Chi è Maruccio, l'uomo del disastro
di Andrea Palladino
Ritratto dell'ex enfant prodige del partito nel
Lazio. Spuntanto dal nulla e arrivato in pochi anni alla stanza dei
bottoni del partito. E ora finito in carcere
(13 novembre 2012)
L'ex capogruppo dell'Idv alla Pisana, Vincenzo Maruccio, è
stato arrestato il 13 novembre 2012 con l'accusa di peculato per
l'illecita appropriazione di fondi destinati al partito
"Voce del verbo fare". Amava scrivere così sui manifesti elettorali, Vincenzo Maruccio, l'enfant prodige dell'Idv del Lazio, spuntato dal nulla, arrivato in pochi anni prima al potente studio legale romano di Sergio Scicchitano, ombra di Di Pietro, poi nella stanza dei bottoni del partito. Per finire, però, nel registro degli indagati della Procura romana. Con l'accusa di peculato.

#### Obiettivo 1:
Nel ritratto di Maruccio, quale frase amava scrivere sui manifesti elettorali?
#### Obiettivo 2:
Trascrivi dal ritratto di Maruccio il passo che va da "L'ex capogruppo dell'Idv" fino a "l'accusa di peculato." compreso.
#### Obiettivo 3:
Traduci in inglese questa frase del ritratto di Maruccio: "L'ex capogruppo dell'Idv alla Pisana, Vincenzo Maruccio, è stato arrestato il 13 novembre 2012 con l'accusa di peculato per l'illecita appropriazione di fondi destinati al partito".

#### Record forniti:
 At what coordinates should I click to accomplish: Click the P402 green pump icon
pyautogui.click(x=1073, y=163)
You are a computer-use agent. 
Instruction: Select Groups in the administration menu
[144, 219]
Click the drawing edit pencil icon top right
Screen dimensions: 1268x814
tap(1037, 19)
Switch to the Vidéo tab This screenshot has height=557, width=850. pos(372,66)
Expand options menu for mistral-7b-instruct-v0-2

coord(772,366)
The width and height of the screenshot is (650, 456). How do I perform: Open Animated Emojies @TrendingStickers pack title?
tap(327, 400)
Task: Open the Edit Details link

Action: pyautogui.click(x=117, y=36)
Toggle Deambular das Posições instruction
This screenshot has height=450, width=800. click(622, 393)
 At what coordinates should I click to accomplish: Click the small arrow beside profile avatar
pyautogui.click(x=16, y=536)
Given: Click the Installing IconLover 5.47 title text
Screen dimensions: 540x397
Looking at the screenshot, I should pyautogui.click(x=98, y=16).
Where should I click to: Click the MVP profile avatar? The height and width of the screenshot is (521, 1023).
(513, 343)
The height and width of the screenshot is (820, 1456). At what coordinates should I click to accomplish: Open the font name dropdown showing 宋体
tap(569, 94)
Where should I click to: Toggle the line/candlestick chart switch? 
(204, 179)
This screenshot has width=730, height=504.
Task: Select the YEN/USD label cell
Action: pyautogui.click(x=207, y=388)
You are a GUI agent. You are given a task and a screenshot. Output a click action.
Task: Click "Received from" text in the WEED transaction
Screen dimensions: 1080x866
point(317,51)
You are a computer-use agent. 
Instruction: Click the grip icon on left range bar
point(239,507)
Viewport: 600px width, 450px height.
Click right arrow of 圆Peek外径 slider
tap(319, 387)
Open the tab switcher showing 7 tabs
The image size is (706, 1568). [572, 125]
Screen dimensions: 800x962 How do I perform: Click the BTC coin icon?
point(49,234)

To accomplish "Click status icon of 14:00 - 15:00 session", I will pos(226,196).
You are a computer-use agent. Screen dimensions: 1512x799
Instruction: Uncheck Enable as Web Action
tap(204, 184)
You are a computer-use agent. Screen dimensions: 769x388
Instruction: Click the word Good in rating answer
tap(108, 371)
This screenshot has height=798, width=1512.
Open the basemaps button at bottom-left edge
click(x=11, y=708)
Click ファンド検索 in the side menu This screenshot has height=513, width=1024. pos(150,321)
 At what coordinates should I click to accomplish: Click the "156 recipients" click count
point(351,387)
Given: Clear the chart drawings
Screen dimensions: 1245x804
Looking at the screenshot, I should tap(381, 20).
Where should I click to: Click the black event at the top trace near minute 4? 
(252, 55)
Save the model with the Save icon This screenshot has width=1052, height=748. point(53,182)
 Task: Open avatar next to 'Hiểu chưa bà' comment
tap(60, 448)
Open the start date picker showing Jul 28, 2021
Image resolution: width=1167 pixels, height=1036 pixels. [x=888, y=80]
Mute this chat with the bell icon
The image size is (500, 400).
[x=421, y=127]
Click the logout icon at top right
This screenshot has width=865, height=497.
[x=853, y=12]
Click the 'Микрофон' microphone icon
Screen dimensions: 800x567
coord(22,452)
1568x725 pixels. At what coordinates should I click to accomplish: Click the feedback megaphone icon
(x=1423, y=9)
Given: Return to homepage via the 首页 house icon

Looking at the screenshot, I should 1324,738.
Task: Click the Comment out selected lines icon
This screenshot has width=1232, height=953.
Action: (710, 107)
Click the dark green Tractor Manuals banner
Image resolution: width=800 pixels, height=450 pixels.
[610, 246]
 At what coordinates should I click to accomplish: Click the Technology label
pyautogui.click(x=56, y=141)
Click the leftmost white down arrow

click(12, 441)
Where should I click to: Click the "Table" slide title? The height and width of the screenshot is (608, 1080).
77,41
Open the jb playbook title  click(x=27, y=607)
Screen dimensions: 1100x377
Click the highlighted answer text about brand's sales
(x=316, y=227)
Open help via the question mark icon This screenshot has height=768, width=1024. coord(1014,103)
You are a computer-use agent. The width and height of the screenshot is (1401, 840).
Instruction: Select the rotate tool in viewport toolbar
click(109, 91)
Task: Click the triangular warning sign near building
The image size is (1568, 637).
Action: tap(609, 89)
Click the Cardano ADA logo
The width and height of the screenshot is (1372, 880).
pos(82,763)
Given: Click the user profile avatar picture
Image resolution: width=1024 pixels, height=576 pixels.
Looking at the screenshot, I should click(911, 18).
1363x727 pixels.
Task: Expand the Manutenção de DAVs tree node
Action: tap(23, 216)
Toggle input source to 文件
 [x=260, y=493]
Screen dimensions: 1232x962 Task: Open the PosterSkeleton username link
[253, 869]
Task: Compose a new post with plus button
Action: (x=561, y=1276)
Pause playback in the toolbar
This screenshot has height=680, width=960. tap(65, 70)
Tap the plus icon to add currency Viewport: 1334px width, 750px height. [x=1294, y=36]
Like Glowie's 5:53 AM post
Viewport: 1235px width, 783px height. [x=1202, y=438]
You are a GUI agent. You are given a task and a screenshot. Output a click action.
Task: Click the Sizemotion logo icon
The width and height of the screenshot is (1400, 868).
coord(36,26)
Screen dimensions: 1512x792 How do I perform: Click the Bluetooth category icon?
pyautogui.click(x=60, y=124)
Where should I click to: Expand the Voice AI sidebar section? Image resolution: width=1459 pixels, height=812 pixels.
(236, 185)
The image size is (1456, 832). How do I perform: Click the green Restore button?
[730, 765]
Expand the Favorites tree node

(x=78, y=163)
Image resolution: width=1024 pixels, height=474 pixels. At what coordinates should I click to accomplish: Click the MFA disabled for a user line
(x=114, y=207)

#### Risposta corretta 1:
"Voce del verbo fare".

#### Risposta corretta 2:
L'ex capogruppo dell'Idv alla Pisana, Vincenzo Maruccio, è
stato arrestato il 13 novembre 2012 con l'accusa di peculato per
l'illecita appropriazione di fondi destinati al partito
"Voce del verbo fare". Amava scrivere così sui manifesti elettorali, Vincenzo Maruccio, l'enfant prodige dell'Idv del Lazio, spuntato dal nulla, arrivato in pochi anni prima al potente studio legale romano di Sergio Scicchitano, ombra di Di Pietro, poi nella stanza dei bottoni del partito. Per finire, però, nel registro degli indagati della Procura romana. Con l'accusa di peculato.

#### Risposta corretta 3:
The former Idv group leader at the Pisana, Vincenzo Maruccio, was arrested on November 13, 2012, on charges of embezzlement for the unlawful appropriation of funds intended for the party.